■ What you should do: Copy each line below in which the string "screenshot" occurs.

■ Provided records:
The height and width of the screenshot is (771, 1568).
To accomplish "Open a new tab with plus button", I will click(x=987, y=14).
--
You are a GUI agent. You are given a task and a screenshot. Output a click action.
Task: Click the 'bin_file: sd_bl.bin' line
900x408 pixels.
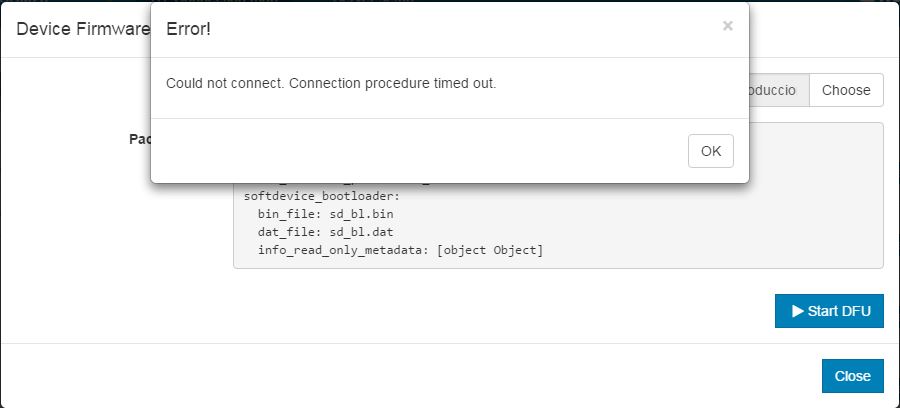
---
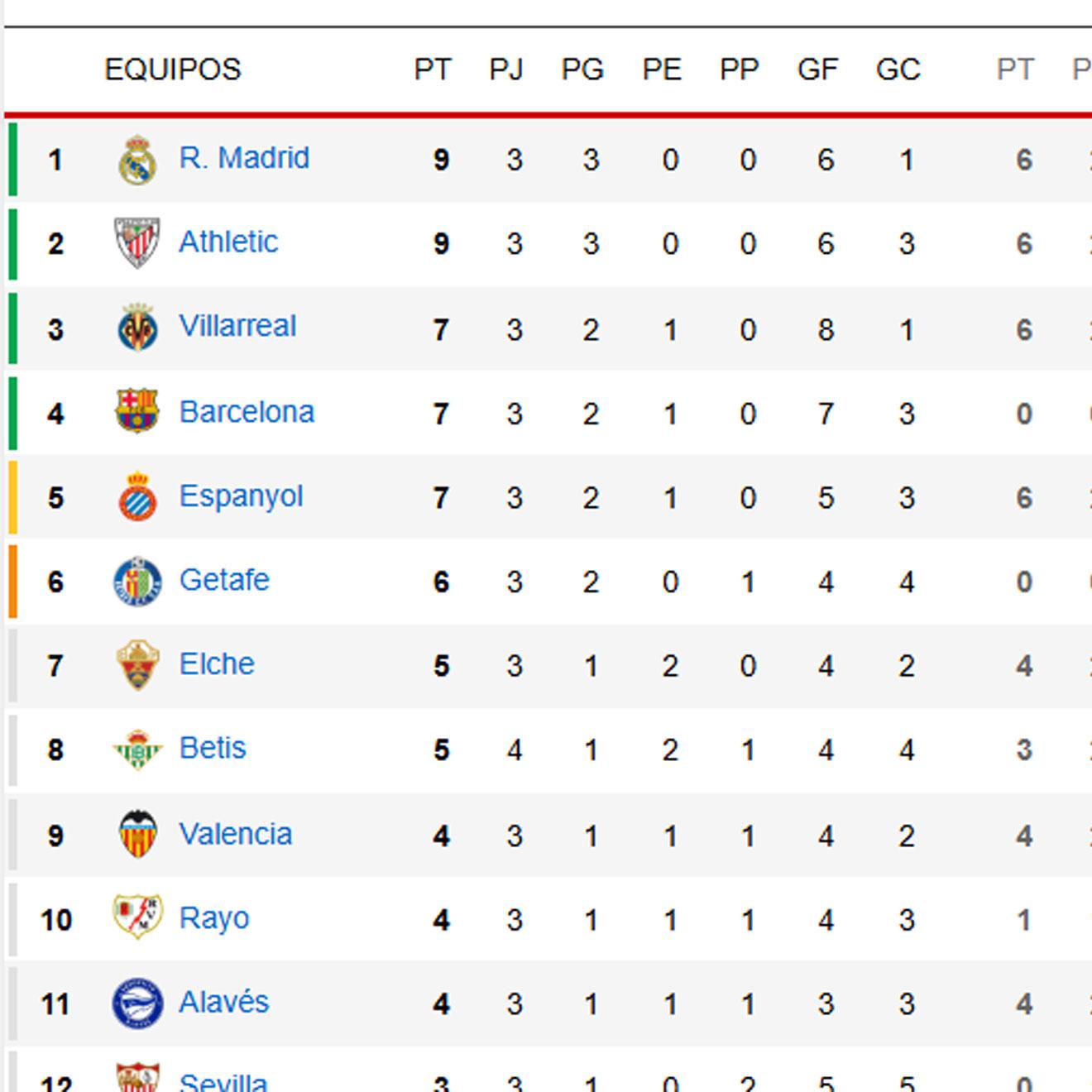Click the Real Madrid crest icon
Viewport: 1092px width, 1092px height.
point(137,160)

■ Result of the exercise:
The height and width of the screenshot is (771, 1568).
You are a GUI agent. You are given a task and a screenshot. Output a click action.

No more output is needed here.